▸ Data lines:
......
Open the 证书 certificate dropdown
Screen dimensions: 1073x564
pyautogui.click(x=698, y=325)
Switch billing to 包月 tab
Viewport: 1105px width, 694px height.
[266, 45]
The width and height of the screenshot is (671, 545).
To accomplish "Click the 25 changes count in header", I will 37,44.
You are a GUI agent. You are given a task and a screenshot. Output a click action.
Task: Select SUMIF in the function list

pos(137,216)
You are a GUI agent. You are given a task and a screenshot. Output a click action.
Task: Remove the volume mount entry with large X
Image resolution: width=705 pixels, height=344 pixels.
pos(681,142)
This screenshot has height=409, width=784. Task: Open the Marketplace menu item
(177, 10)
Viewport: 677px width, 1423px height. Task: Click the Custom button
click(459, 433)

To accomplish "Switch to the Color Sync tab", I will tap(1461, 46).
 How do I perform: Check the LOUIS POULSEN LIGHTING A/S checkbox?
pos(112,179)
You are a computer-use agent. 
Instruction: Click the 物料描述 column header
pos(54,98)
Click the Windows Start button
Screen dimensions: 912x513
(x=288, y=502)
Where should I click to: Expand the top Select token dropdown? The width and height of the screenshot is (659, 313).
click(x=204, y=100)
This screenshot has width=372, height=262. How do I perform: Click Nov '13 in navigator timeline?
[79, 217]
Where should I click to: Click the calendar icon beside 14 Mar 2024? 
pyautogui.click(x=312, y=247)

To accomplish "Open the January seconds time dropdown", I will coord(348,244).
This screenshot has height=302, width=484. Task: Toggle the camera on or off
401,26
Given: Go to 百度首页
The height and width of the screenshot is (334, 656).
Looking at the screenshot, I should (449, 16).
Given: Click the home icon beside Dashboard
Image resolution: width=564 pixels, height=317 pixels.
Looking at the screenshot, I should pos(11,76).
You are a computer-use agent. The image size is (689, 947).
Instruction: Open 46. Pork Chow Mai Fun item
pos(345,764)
......
▸ Aim of the task: Print the entries above again without any changes.

▸ Solution:
Open the 证书 certificate dropdown
Screen dimensions: 1073x564
pyautogui.click(x=698, y=325)
Switch billing to 包月 tab
Viewport: 1105px width, 694px height.
[266, 45]
The width and height of the screenshot is (671, 545).
To accomplish "Click the 25 changes count in header", I will 37,44.
You are a GUI agent. You are given a task and a screenshot. Output a click action.
Task: Select SUMIF in the function list

pos(137,216)
You are a GUI agent. You are given a task and a screenshot. Output a click action.
Task: Remove the volume mount entry with large X
Image resolution: width=705 pixels, height=344 pixels.
pos(681,142)
This screenshot has height=409, width=784. Task: Open the Marketplace menu item
(177, 10)
Viewport: 677px width, 1423px height. Task: Click the Custom button
click(459, 433)

To accomplish "Switch to the Color Sync tab", I will tap(1461, 46).
 How do I perform: Check the LOUIS POULSEN LIGHTING A/S checkbox?
pos(112,179)
You are a computer-use agent. 
Instruction: Click the 物料描述 column header
pos(54,98)
Click the Windows Start button
Screen dimensions: 912x513
(x=288, y=502)
Where should I click to: Expand the top Select token dropdown? The width and height of the screenshot is (659, 313).
click(x=204, y=100)
This screenshot has width=372, height=262. How do I perform: Click Nov '13 in navigator timeline?
[79, 217]
Where should I click to: Click the calendar icon beside 14 Mar 2024? 
pyautogui.click(x=312, y=247)

To accomplish "Open the January seconds time dropdown", I will coord(348,244).
This screenshot has height=302, width=484. Task: Toggle the camera on or off
401,26
Given: Go to 百度首页
The height and width of the screenshot is (334, 656).
Looking at the screenshot, I should (449, 16).
Given: Click the home icon beside Dashboard
Image resolution: width=564 pixels, height=317 pixels.
Looking at the screenshot, I should pos(11,76).
You are a computer-use agent. The image size is (689, 947).
Instruction: Open 46. Pork Chow Mai Fun item
pos(345,764)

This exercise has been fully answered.